SHELF Loading
SHELF Loading is a new type of ELF binary reflective loading that my colleague @Anonymous_ and I first documented on April 21st 2021.
This new ELF reflective loading
methodology enables the capability to generate compiler-based artifacts with properties that resemble those of shellcode
.
These compiler-based artifacts are ultimately a Hybrid ELF
file between conventional static and PIE binaries.
Had the pleasure to publish this research at Tmp0ut, a Linux VX zine. This was Volume #1, and its first release and their official site can be found at tmpout.sh.
Make sure to check other of the great articles published on this first volume if ELF mangling/golfing/fuckery is for you :)
Introduction⌗
Over the last several years there have been several enhancements in Linux offensive tooling in terms of sophistication and complexity. Linux malware has become increasingly more popular, given the higher number of public reports documenting Linux threats. These include government-backed Linux implants such as APT28’s VPNFilter, Drovorub or Winnti wide range of Linux Malware.
However, this increase in popularity does not seem to have had much of an impact in the totality of the sophistication of the current Linux threat landscape just yet. It’s a fairly young ecosystem, where cybercriminals have not been able to identify reliable targets for monetization apart from Cryptocurrency Mining, DDoS, and more recently, Ransomware operations.

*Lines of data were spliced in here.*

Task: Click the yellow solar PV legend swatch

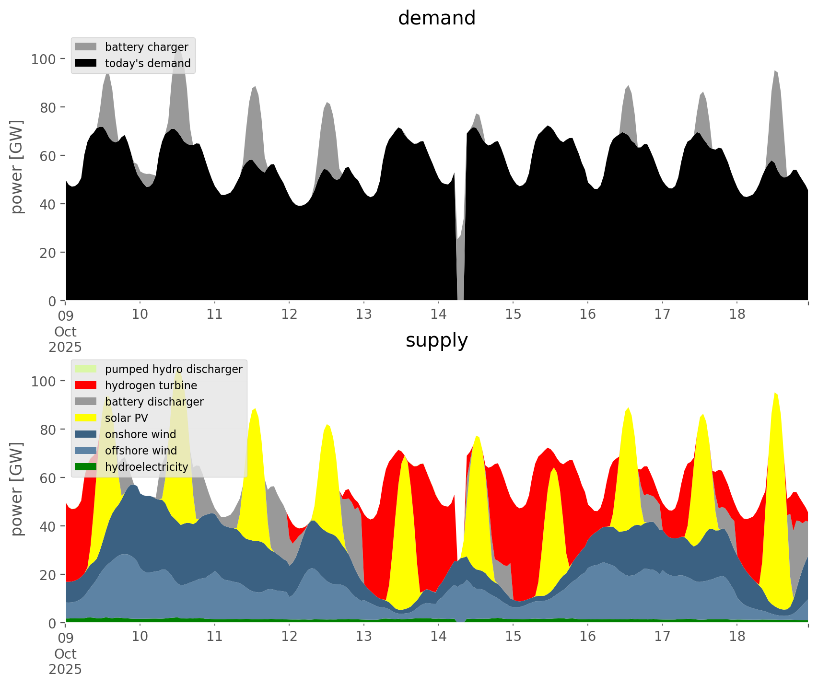Action: click(x=86, y=418)
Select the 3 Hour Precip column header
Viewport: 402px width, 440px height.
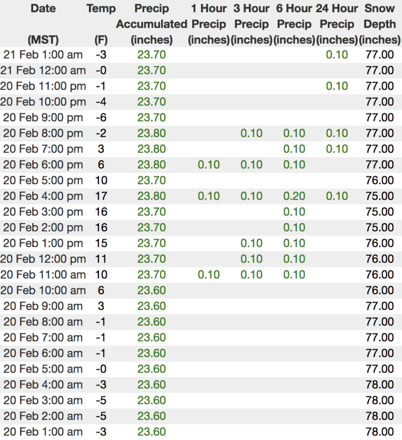[251, 24]
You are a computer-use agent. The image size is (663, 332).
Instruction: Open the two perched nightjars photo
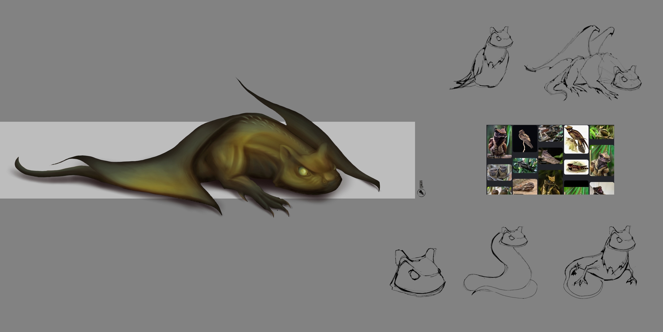[499, 172]
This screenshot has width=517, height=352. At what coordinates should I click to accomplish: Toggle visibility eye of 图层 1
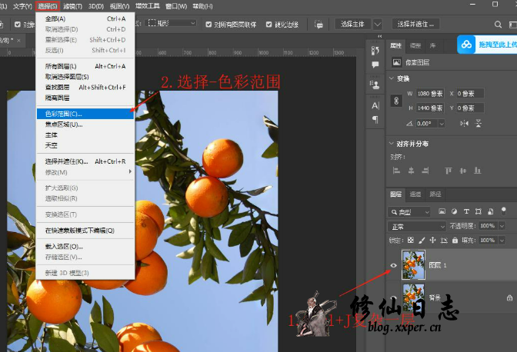(x=393, y=265)
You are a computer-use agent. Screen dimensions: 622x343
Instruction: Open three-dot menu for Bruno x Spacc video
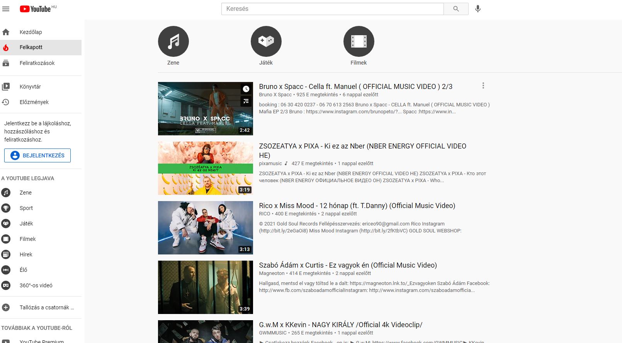(483, 86)
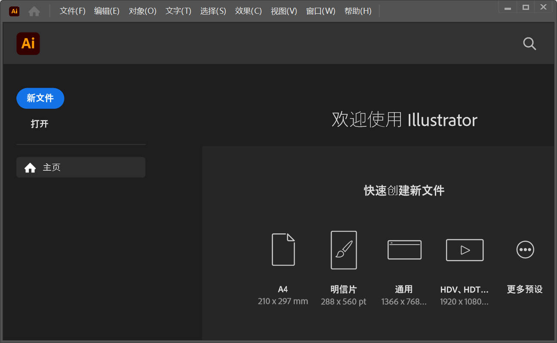
Task: Open 更多预设 ellipsis icon
Action: point(525,250)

In today’s Linux threat landscape, even the smallest refinement or introduction of complexity often results in AV evasion, and therefore Linux malware authors do not tend to invest unnecessary resources to sophisticate their implants. There are various reasons why this phenomenon occurs, and it is subject to ambiguity. The Linux ecosystem, in contrast to other popular spheres such as Windows and MacOS, is more dynamic and diverse, stemming from the many flavors of ELF files for different architectures, the fact that ELF binaries can be valid in many different forms, and that the visibility of Linux threats is often quite poor.
Due to these issues, AV vendors face a completely different set of challenges detecting these threats. Often times this disproportionate detection failure of simple/unsophisticated threats leaves an implicit impression that Linux malware is by nature not complex. This statement couldn’t be further from the truth, and those familiar with the ELF file format know that there is quite a lot of room for innovation with ELF files that other file formats are not able to provide due to their lack of flexibility, even if we have not seen it abused as much over the years.
In this article we are going to discuss a technique that achieves an uncommon functionality of file formats, which generically converts full executables to shellcode in a way that demonstrates, yet again, another example that ELF binaries can be manipulated to achieve offensive innovation that is hard or impossible to replicate in other file formats.
A Primer On ELF Reflective Loading⌗
In order to understand the technique, we must first give a contextual background on previously known ELF techniques upon which this one is based, with a comparison of the benefits and tradeoffs.
Most ELF packers, or any application implementing any form of ELF binary
loading, are primarily based on what’s known as User-Land-Exec
.
User-Land-Exec is a method first documented by @thegrugq, in which an ELF binary can be loaded without using any of the execve family of system calls, and hence its name.
For the sake of simplicity, the steps to implement an ordinary User-Land-Exec
with support of ET_EXEC
and ET_DYN
ELF binaries is illustrated in the following
diagram, showcasing an implementation of the UPX packer for ELF binaries:
As we can observe, this technique has the following requirements (by @thegrugq):
- Clean out the address space
- If the binary is dynamically linked, load the dynamic linker.
- Load the binary.
- Initialize the stack.
- Determine the entry point (i.e. the dynamic linker or the main executable).
- Transfer execution to the entry point.
On a more technical level, we come up with the following requirements:
- Setup the stack of the embedded executable with its correspondent Auxiliary Vector.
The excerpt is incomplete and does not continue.